Content

You should not need to present all of the R code that you wrote throughout the process of working on this project. Rather, the technical report should contain the minimal set of R code that is necessary to understand your results and findings in full. If you make a claim, it must be justified by explicit calculation. A knowledgeable reviewer should be able to compile your .Rmd file without modification, and verify every statement that you have made. All of the R code necessary to produce your figures and tables must appear in the technical report. In short, the technical report should enable a reviewer to reproduce your work in full.

Tone

This document should be written for peer reviewers, who comprehend statistics at least as well as you do. You should aim for a level of complexity that is more statistically sophisticated than an article in the Science section of The New York Times, but less sophisticated than an academic journal. [Chance magazine might provide a good example.] For example, you may use terms that that you will likely never see in the Times (e.g. bootstrap), but should not dwell on technical points with no obvious ramifications for the reader (e.g. reporting F-statistics). Your goal for this paper is to convince a statistically-minded reader (e.g. a student in this class, or a student from another school who has taken an introductory statistics class) that you have addressed an interesting research question in a meaningful way. Even a reader with no background in statistics should be able to read your paper and get the gist of it.

Format

Your technical report should follow this basic format:

  1. Abstract: a short, one paragraph explanation of your project. The abstract should not consist of more than 5 or 6 sentences, but should relate what you studied and what you found. It need only convey a general sense of what you actually did. The purpose of the abstract is to give a prospective reader enough information to decide if they want to read the full paper.

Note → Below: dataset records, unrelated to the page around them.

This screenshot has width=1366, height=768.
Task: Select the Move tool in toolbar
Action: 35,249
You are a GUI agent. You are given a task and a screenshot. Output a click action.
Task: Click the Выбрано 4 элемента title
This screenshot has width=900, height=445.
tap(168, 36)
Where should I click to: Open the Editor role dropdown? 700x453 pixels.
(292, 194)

  2. Introduction: an overview of your project. In a few paragraphs, you should explain clearly and precisely what your research question is, why it is interesting, and what contribution you have made towards answering that question. You should give an overview of the specifics of your model, but not the full details. Most readers never make it past the introduction, so this is your chance to hook the reader, and is in many ways the most important part of the paper!

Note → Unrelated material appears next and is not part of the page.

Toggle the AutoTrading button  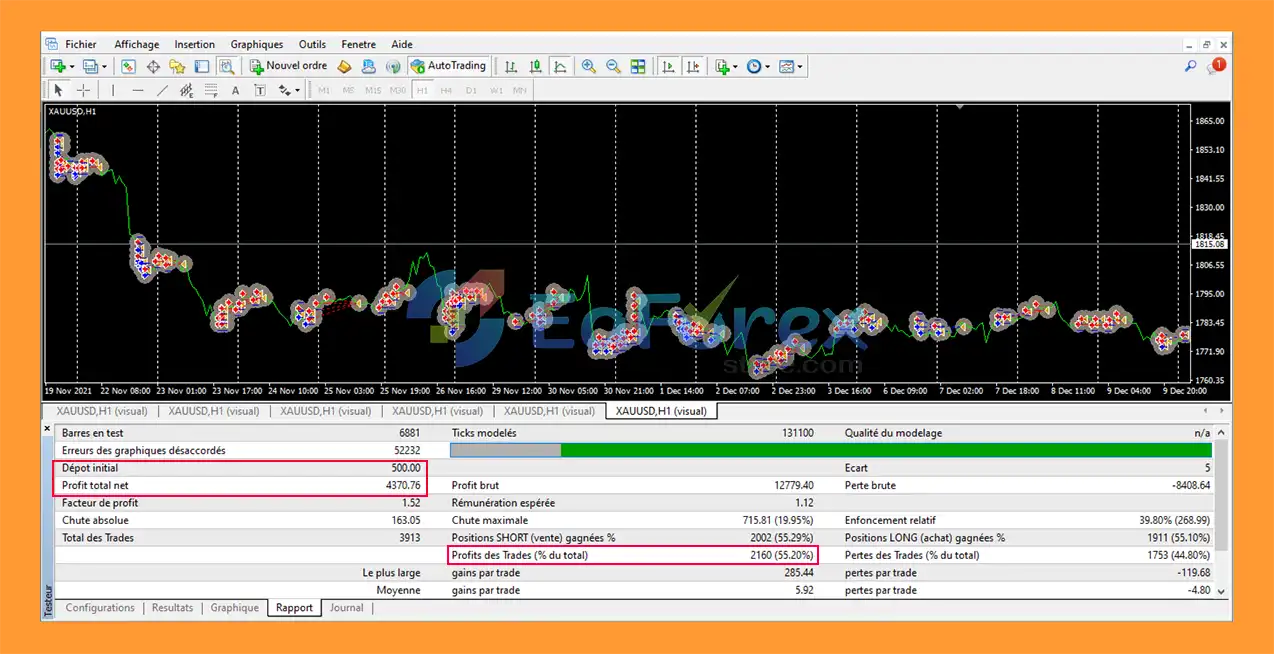[448, 67]
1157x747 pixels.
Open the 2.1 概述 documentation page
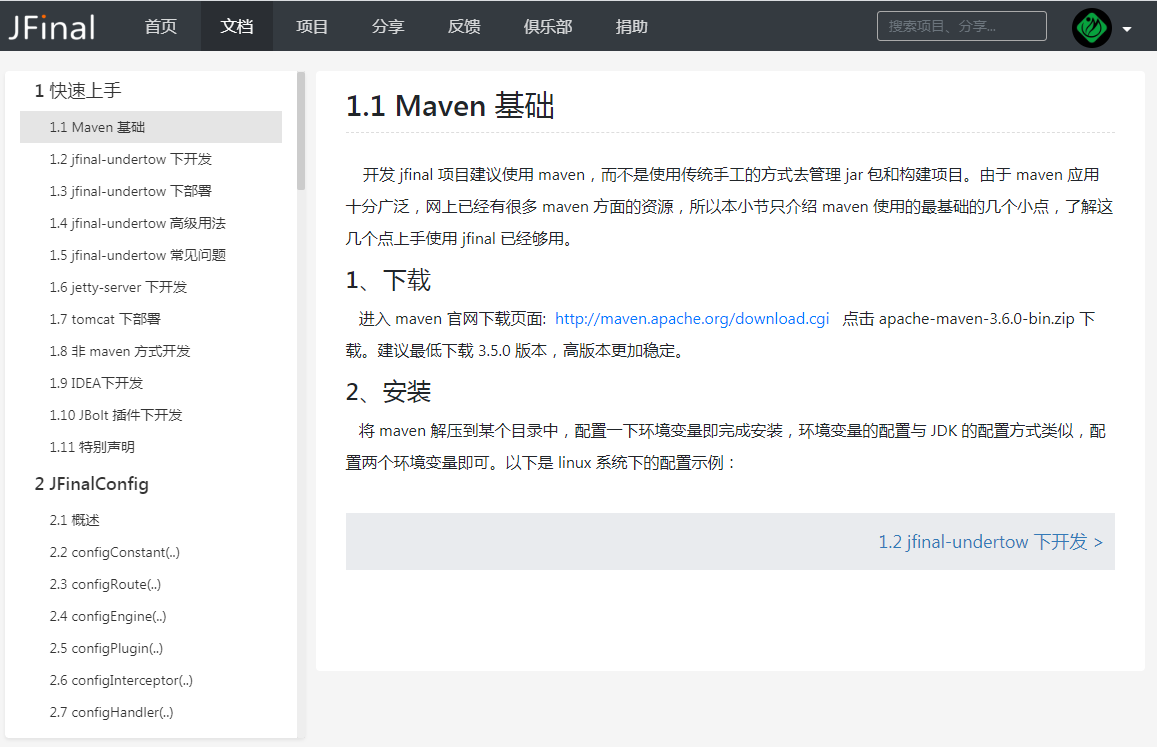[74, 519]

  3. Data: a brief description of your data set. What variables are included? Where did they come from? What are units of measurement? What is the population that was sampled? How was the sample collected? You should also include some basic univariate analysis.

  4. Results: an explanation of what your model tells us about the research question. You should interpret coefficients in context and explain their relevance. What does your model tell us that we didn’t already know before? You may want to include negative results, but be careful about how you interpret them. For example, you may want to say something along the lines of: “we found no evidence that explanatory variable \(x\) is associated with response variable \(y\),” or “explanatory variable \(x\) did not provide any additional explanatory power above what was already conveyed by explanatory variable \(z\).” On other hand, you probably shouldn’t claim: “there is no relationship between \(x\) and \(y\).”

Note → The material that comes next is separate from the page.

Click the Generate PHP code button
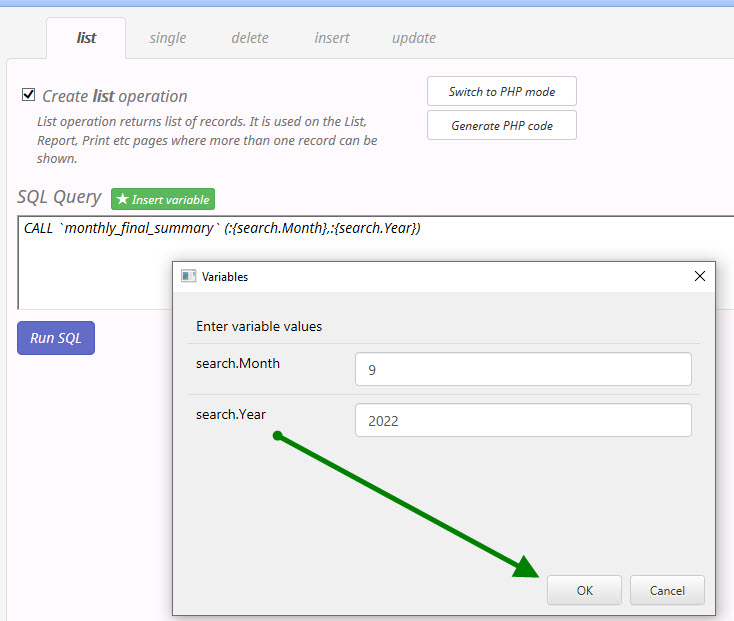734x621 pixels. click(x=501, y=126)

  5. Conclusion: a summary of your findings and a discussion of their limitations. First, remind the reader of the question that you originally set out to answer, and summarize your findings. Second, discuss the limitations of your model, and what could be done to improve it. You might also want to do the same for your data. This is your last opportunity to clarify the scope of your findings before a journalist misinterprets them and makes wild extrapolations! Protect yourself by being clear about what is not implied by your research.

Additional Thoughts

The technical report is not simply a dump of all the R code you wrote during this project. Rather, it is a narrative, with technical details, that describes how you addressed your research question. You should not present tables or figures without a written explanation of the information that is supposed to be conveyed by that table or figure. Keep in mind the distinction between data and information. Data is just numbers, whereas information is the result of analyzing that data and digesting it into meaningful ideas that human beings can understand. Your technical report should allow a reviewer to follow your steps from converting data into information. There is no limit to the length of the technical report, but it should not be longer than it needs to be. You will not receive extra credit for simply describing your data ad infinitum. For example, simply displaying a table with the means and standard deviations of your variables is not meaningful. Writing a sentence that reiterates the content of the table (e.g. “the mean of variable \(x\) was 34.5 and the standard deviation was 2.8…”) is equally meaningless. What you should strive to do is interpret these values in context (e.g. “although variables \(x_1\) and \(x_2\) have similar means, the spread of \(x_1\) is much larger, suggesting…”).

You should present figures and tables in your technical report in context. These items should be understandable on their own – in the sense that they have understandable titles, axis labels, legends, and captions. Someone glancing through your technical report should be able to make sense of your figures and tables without having to read the entire report. That said, you should also include a discussion of what you want the reader to learn from your figures and tables.

Your report should be submitted via moodle as an R Markdown (.Rmd) file and the corresponding rendered output (.html) file.